- _Task_:
Return the records below exactly as they are written.

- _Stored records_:
=-=-=-=-=
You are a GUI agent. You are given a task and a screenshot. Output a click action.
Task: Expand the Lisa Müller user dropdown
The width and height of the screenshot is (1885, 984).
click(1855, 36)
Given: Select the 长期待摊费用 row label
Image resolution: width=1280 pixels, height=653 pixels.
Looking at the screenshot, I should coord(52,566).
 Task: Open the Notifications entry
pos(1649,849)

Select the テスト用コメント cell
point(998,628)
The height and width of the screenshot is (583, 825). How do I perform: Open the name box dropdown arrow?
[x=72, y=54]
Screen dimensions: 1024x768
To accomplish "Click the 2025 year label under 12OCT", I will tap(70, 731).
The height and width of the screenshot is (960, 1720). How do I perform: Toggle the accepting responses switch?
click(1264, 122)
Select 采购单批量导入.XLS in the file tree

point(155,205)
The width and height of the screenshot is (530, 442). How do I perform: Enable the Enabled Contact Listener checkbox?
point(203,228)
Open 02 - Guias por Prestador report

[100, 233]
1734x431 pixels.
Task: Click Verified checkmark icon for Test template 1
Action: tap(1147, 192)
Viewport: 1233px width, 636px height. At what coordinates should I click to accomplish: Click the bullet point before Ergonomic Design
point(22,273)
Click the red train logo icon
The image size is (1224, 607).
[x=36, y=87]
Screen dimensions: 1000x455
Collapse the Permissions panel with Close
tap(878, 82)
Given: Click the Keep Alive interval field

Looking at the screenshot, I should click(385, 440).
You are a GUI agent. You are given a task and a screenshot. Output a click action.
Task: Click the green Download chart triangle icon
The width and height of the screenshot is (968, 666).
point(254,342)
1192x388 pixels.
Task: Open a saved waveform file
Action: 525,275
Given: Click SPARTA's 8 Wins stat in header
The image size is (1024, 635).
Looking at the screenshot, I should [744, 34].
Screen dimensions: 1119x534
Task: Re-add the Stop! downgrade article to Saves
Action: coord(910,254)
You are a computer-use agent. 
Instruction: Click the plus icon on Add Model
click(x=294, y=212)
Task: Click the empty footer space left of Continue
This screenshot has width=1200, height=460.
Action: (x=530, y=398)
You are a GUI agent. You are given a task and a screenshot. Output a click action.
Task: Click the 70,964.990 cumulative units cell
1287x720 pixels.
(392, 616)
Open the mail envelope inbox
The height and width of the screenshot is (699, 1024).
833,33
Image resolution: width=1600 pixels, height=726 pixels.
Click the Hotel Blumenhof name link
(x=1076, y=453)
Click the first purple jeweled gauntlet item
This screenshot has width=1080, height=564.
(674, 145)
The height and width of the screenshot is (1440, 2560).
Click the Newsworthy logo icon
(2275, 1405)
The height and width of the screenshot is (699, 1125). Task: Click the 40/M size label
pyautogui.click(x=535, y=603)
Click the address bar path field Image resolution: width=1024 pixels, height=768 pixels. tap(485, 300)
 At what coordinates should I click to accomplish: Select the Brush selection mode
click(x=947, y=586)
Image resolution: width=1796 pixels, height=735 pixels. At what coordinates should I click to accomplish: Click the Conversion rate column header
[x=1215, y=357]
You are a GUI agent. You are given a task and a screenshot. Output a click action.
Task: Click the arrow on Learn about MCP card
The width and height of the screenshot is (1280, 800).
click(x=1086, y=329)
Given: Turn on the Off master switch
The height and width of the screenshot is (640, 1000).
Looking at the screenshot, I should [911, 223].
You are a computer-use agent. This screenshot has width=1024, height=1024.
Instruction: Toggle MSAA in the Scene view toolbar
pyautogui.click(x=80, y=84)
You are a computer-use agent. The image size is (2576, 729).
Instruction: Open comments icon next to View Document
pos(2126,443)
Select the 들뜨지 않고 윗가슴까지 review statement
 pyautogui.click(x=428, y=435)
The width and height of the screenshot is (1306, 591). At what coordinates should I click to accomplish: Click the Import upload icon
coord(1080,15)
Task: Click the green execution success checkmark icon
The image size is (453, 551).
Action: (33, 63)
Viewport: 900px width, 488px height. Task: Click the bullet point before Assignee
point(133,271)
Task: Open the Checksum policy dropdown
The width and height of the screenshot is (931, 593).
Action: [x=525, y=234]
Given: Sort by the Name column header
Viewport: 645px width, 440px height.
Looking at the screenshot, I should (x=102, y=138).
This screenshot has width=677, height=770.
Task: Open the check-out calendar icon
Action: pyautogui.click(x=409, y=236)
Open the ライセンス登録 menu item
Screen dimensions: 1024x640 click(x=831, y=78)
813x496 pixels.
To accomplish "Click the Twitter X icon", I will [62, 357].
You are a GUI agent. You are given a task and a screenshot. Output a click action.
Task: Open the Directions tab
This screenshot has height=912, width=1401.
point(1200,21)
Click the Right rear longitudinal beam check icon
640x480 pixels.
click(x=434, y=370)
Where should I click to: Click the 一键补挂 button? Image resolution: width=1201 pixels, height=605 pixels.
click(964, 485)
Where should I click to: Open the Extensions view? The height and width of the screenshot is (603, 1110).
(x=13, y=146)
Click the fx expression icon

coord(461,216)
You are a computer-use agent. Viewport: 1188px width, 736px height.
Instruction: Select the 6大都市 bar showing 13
=-=-=-=-=
- _Result of this task_:
You are a GUI agent. You are given a task and a screenshot. Output a click action.
Task: Expand the Lisa Müller user dropdown
The width and height of the screenshot is (1885, 984).
click(1855, 36)
Given: Select the 长期待摊费用 row label
Image resolution: width=1280 pixels, height=653 pixels.
Looking at the screenshot, I should coord(52,566).
 Task: Open the Notifications entry
pos(1649,849)

Select the テスト用コメント cell
point(998,628)
The height and width of the screenshot is (583, 825). How do I perform: Open the name box dropdown arrow?
[x=72, y=54]
Screen dimensions: 1024x768
To accomplish "Click the 2025 year label under 12OCT", I will tap(70, 731).
The height and width of the screenshot is (960, 1720). How do I perform: Toggle the accepting responses switch?
click(1264, 122)
Select 采购单批量导入.XLS in the file tree

point(155,205)
The width and height of the screenshot is (530, 442). How do I perform: Enable the Enabled Contact Listener checkbox?
point(203,228)
Open 02 - Guias por Prestador report

[100, 233]
1734x431 pixels.
Task: Click Verified checkmark icon for Test template 1
Action: tap(1147, 192)
Viewport: 1233px width, 636px height. At what coordinates should I click to accomplish: Click the bullet point before Ergonomic Design
point(22,273)
Click the red train logo icon
The image size is (1224, 607).
[x=36, y=87]
Screen dimensions: 1000x455
Collapse the Permissions panel with Close
tap(878, 82)
Given: Click the Keep Alive interval field

Looking at the screenshot, I should click(385, 440).
You are a GUI agent. You are given a task and a screenshot. Output a click action.
Task: Click the green Download chart triangle icon
The width and height of the screenshot is (968, 666).
point(254,342)
1192x388 pixels.
Task: Open a saved waveform file
Action: 525,275
Given: Click SPARTA's 8 Wins stat in header
The image size is (1024, 635).
Looking at the screenshot, I should [744, 34].
Screen dimensions: 1119x534
Task: Re-add the Stop! downgrade article to Saves
Action: coord(910,254)
You are a computer-use agent. 
Instruction: Click the plus icon on Add Model
click(x=294, y=212)
Task: Click the empty footer space left of Continue
This screenshot has width=1200, height=460.
Action: (x=530, y=398)
You are a GUI agent. You are given a task and a screenshot. Output a click action.
Task: Click the 70,964.990 cumulative units cell
1287x720 pixels.
(392, 616)
Open the mail envelope inbox
The height and width of the screenshot is (699, 1024).
833,33
Image resolution: width=1600 pixels, height=726 pixels.
Click the Hotel Blumenhof name link
(x=1076, y=453)
Click the first purple jeweled gauntlet item
This screenshot has width=1080, height=564.
(674, 145)
The height and width of the screenshot is (1440, 2560).
Click the Newsworthy logo icon
(2275, 1405)
The height and width of the screenshot is (699, 1125). Task: Click the 40/M size label
pyautogui.click(x=535, y=603)
Click the address bar path field Image resolution: width=1024 pixels, height=768 pixels. tap(485, 300)
 At what coordinates should I click to accomplish: Select the Brush selection mode
click(x=947, y=586)
Image resolution: width=1796 pixels, height=735 pixels. At what coordinates should I click to accomplish: Click the Conversion rate column header
[x=1215, y=357]
You are a GUI agent. You are given a task and a screenshot. Output a click action.
Task: Click the arrow on Learn about MCP card
The width and height of the screenshot is (1280, 800).
click(x=1086, y=329)
Given: Turn on the Off master switch
The height and width of the screenshot is (640, 1000).
Looking at the screenshot, I should [911, 223].
You are a computer-use agent. This screenshot has width=1024, height=1024.
Instruction: Toggle MSAA in the Scene view toolbar
pyautogui.click(x=80, y=84)
You are a computer-use agent. The image size is (2576, 729).
Instruction: Open comments icon next to View Document
pos(2126,443)
Select the 들뜨지 않고 윗가슴까지 review statement
 pyautogui.click(x=428, y=435)
The width and height of the screenshot is (1306, 591). At what coordinates should I click to accomplish: Click the Import upload icon
coord(1080,15)
Task: Click the green execution success checkmark icon
The image size is (453, 551).
Action: (33, 63)
Viewport: 900px width, 488px height. Task: Click the bullet point before Assignee
point(133,271)
Task: Open the Checksum policy dropdown
The width and height of the screenshot is (931, 593).
Action: [x=525, y=234]
Given: Sort by the Name column header
Viewport: 645px width, 440px height.
Looking at the screenshot, I should (x=102, y=138).
This screenshot has width=677, height=770.
Task: Open the check-out calendar icon
Action: pyautogui.click(x=409, y=236)
Open the ライセンス登録 menu item
Screen dimensions: 1024x640 click(x=831, y=78)
813x496 pixels.
To accomplish "Click the Twitter X icon", I will [62, 357].
You are a GUI agent. You are given a task and a screenshot. Output a click action.
Task: Open the Directions tab
This screenshot has height=912, width=1401.
point(1200,21)
Click the Right rear longitudinal beam check icon
640x480 pixels.
click(x=434, y=370)
Where should I click to: Click the 一键补挂 button? Image resolution: width=1201 pixels, height=605 pixels.
click(964, 485)
Where should I click to: Open the Extensions view? The height and width of the screenshot is (603, 1110).
(x=13, y=146)
Click the fx expression icon

coord(461,216)
You are a computer-use agent. Viewport: 1188px width, 736px height.
Instruction: Select the 6大都市 bar showing 13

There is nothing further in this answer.